The Dolomites are surely one of the most beautiful and exciting areas of the Southern Alps. Set in north eastern Italy between the border with Austria (north), the Sugana valley (south), the river Adige (east) and the Piave valley (west), the Dolomites offer some of the most inspiring mountain vistas in Europe. There are jagged rocky peaks over three thousand metres high to admire, refreshing pine forests to explore, turquoise lakes to bathe in and some exhilarating switchback roads to ride that lead to stunning mountain passes. There’s a huge variety of outdoor activities available from rock climbing to parasailing to mushroom picking and the unique blend of germanic and latin culture produces some great cuisine as well. It’s no wonder the Dolomites have long been a favourite with bikers and holiday makers alike.
What are the hot spots not to be missed on a bike tour to the Dolomites?
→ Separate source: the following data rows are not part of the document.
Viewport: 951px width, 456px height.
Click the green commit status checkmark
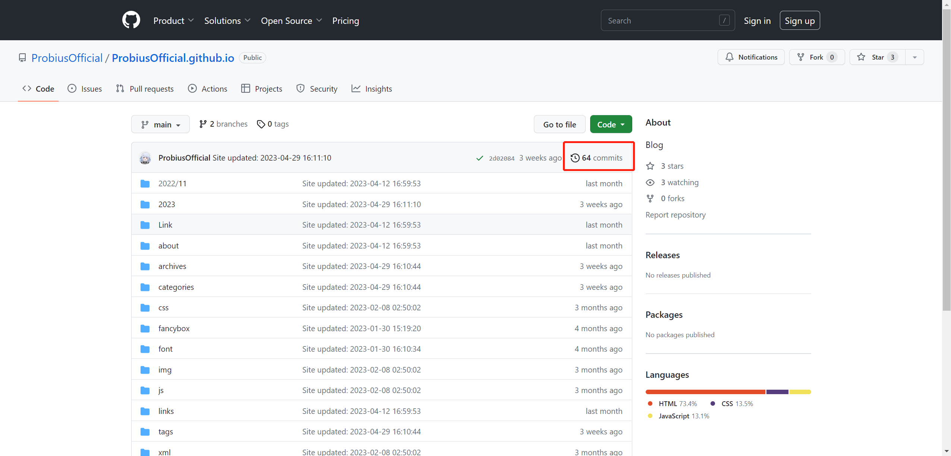[x=479, y=158]

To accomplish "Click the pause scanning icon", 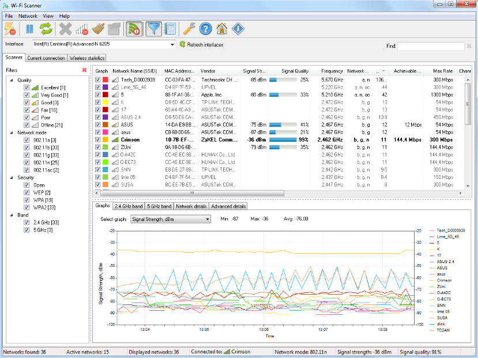I will coord(29,29).
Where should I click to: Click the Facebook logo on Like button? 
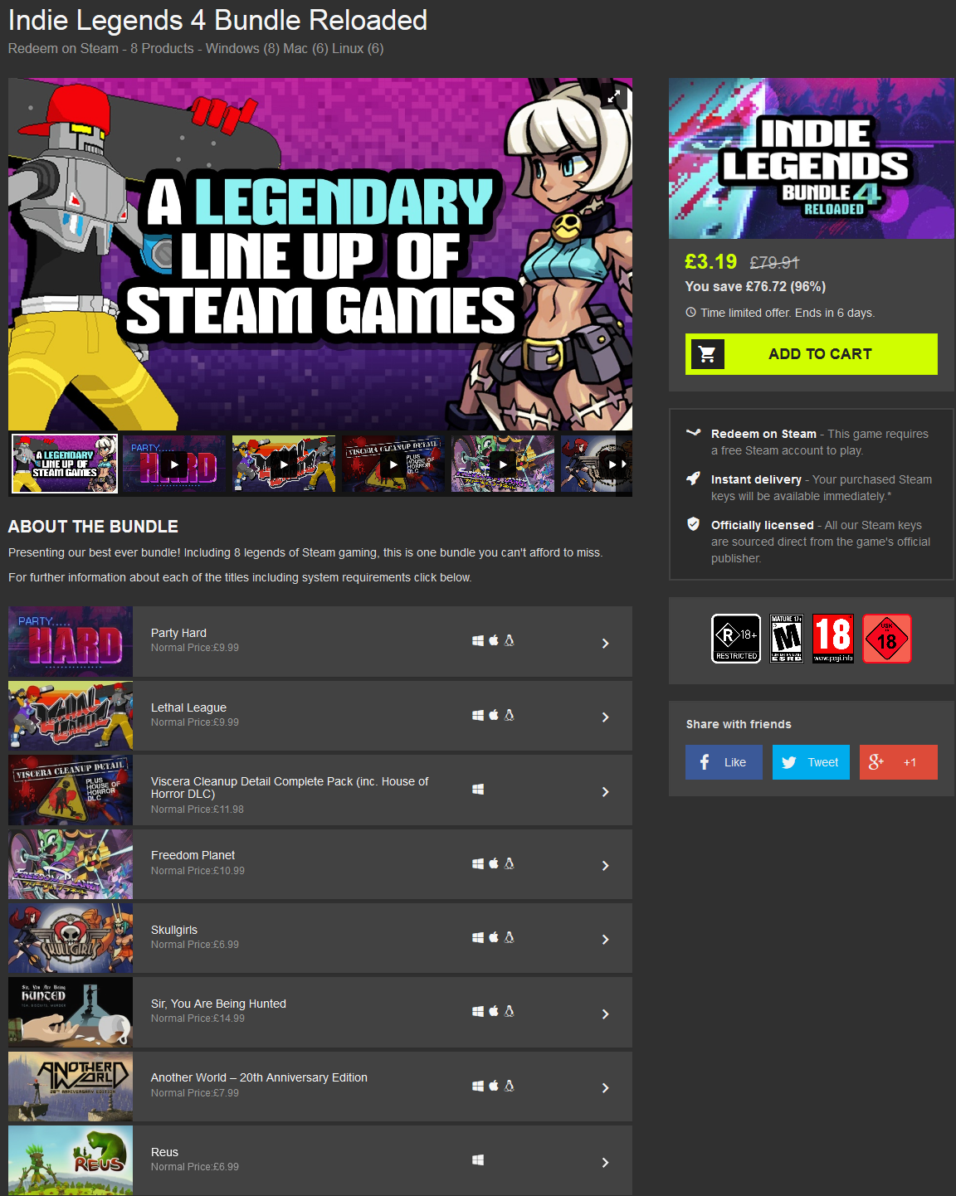pyautogui.click(x=705, y=762)
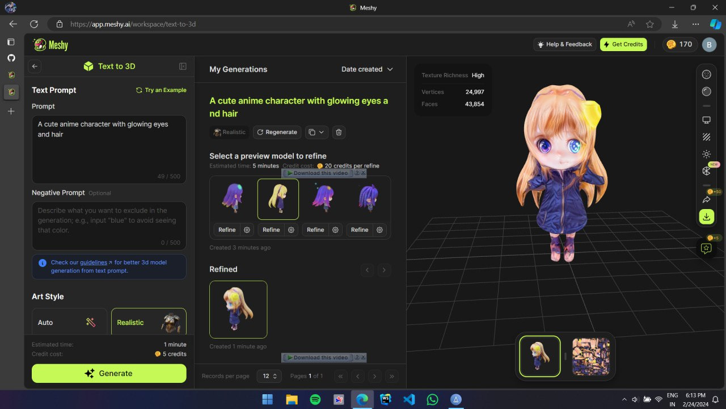Select the Realistic art style option
Image resolution: width=726 pixels, height=409 pixels.
[x=149, y=322]
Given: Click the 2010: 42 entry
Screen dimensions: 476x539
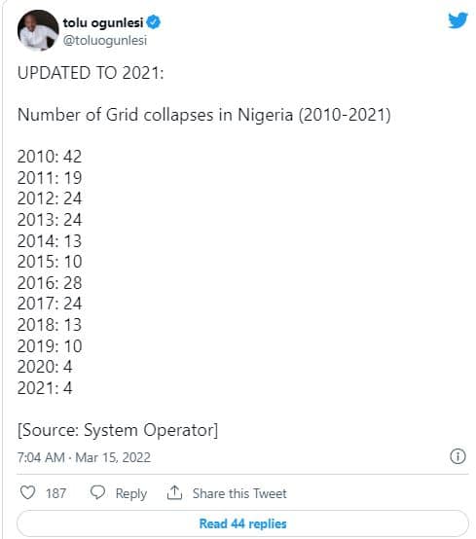Looking at the screenshot, I should tap(50, 157).
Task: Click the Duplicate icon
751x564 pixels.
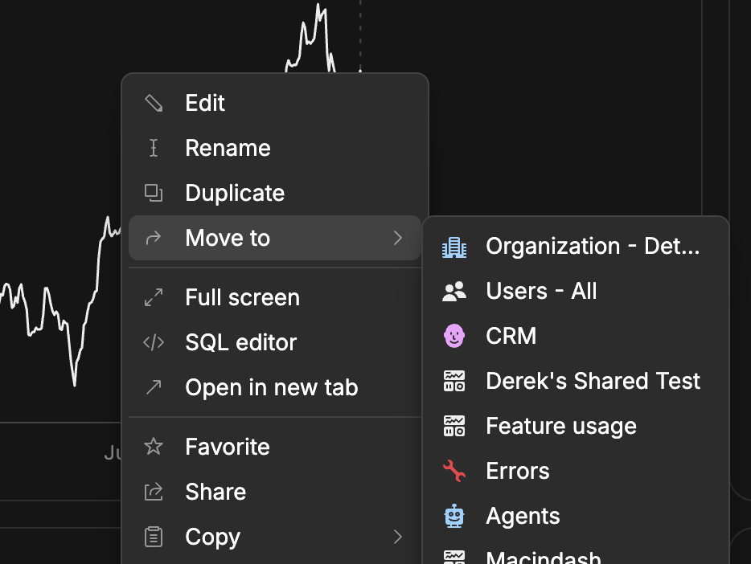Action: [x=154, y=193]
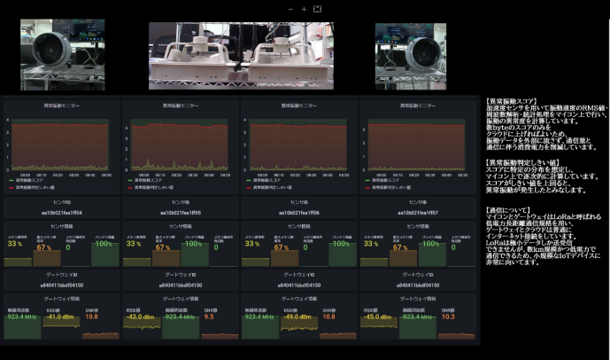
Task: Click sensor ID aa10b021fea1ff05
Action: 179,213
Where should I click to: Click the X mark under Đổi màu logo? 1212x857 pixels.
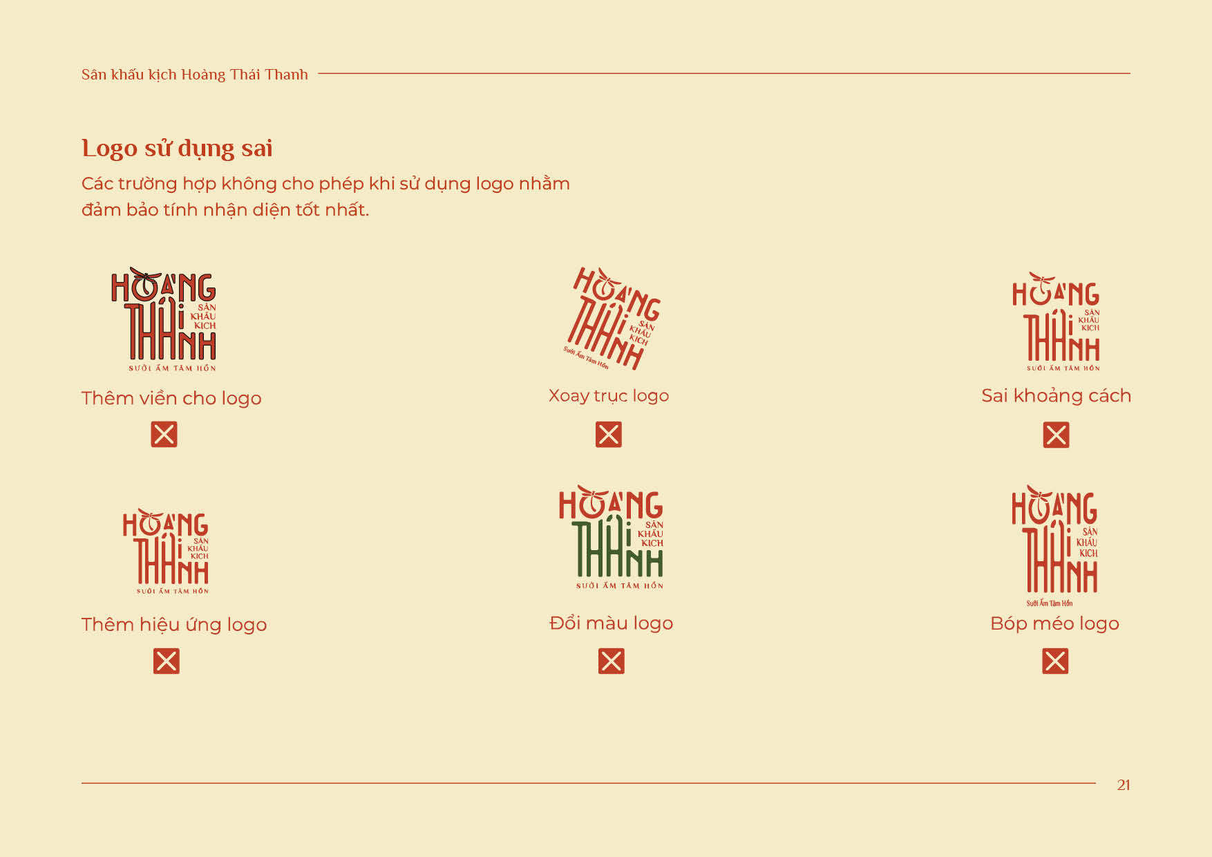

Here are five of the top attractions that should be on everyone’s list:
1. The Three Peaks of Lavaredo (Tre Cime di Lavaredo)
Placed at the northern most section of the Sexten Dolomite complex, just south of Val Pusteria, the Peaks of Lavaredo consist of a row of three stout craggy pinnacles, towering at three thousand meters and set in a stark, rocky landscape. The area is a haven for rock climbers and there are plenty of easy hiking trails in the area to explore as well.
The foot of western most Peak (Cima Ovest) can be reached by bus, car or motorbike via the “strada panoramica” (toll road), that leads to Rifugio Auronzo from Lake Misurina. The rifugio serves meals and drinks and there are rooms for overnight stays too. There’s always a healthy stream of hikers in the area especially during the warmer months of the year that come to admire the breathtaking views around the Lavaredo Peaks and the photo opportunities they offer, truly an astounding location.
2. Lake Braies
If you’ve browsed any length of time on Instagram looking at nature landscape pictures then lake Braies is probably an all too familiar sight. This idilic little lake is in fact one of the most popular tarns of the Alps and has been portrayed and focussed upon by hundreds of keen photography enthusiasts over the past few years. Its dreamy green coloured waters create a stunning contrast with the surrounding grey/white dolomite cliffs and the blue skies of a clear day.
Sunrise and sunset turn the cliffs to shades of yellow, pink and orange that producer a pleasant soft and warm atmosphere perfect for romance. Old style wooden rowing boats are available fo hire and the beautiful lake side walk, which takes the better part of two hours to complete, is a definite must.
3. The Gardena and Sella Passes
Extremely popular with bikers, cyclists and hikers the Sella and Gardena passes, each within a short ride of each are guaranteed to impress. Jaw dropping views and challenging twisty roads offer heaps of entertainment on the seat of a motorbike. Of course there’s always great food at the rifugios at the passes and plenty of hiking on offer for those equipped and fit for the task.
At the peak of the tourist season, between July and August, there are traffic restrictions to Passo Sella. Only a couple of hundred vehicles per hour are allowed to transit beyond the check points on the road that leads to the pass. However, the curb on traffic doesn’t apply on weekends and the restrictions are extremely unpopular with the locals who thrive on tourism all the year round. It remains to be seen for how long traffic limitations will hold. As of (2018), access to the pass involves an online booking here.
4. Passo Giau (Giau Pass)
Possibly the most inspiring of all the passes of the Dolomites, Passo Giau has it all. Once again there are awe inspiring views of mountain massifs and valleys near and far to admire from this iconic and much loved beauty spot. A stop at the local rifugio is usually a memorable experience as the parking area is generally packed with motorcycles from all over Europe (especially at the week ends). Photographers are often perched on the hills around the pass at sunset working hard to capture the scenery with cameras and tripods. It’s not unusual to see the occasional drone as well.
5. Lake Levico
Lake Levico is on the southern most fringes of the Dolomites in Val Sugana, just a few kilometres from Trento. On a hot summer’s day the banks of the small lake offer highly sought after shade. There are well manicured lawns that provide perfect bedding for a beach towel and cool mountain scenery to behold all around.
The lakes’s water is fresh and just what’s needed under the glare of the Italian sun to ease off the drowsiness of a long day on the road. Camping is available for an overnight stay and of course eateries abound in the area with Levico Terme, the local village, at a twenty minute walk from the water’s edge.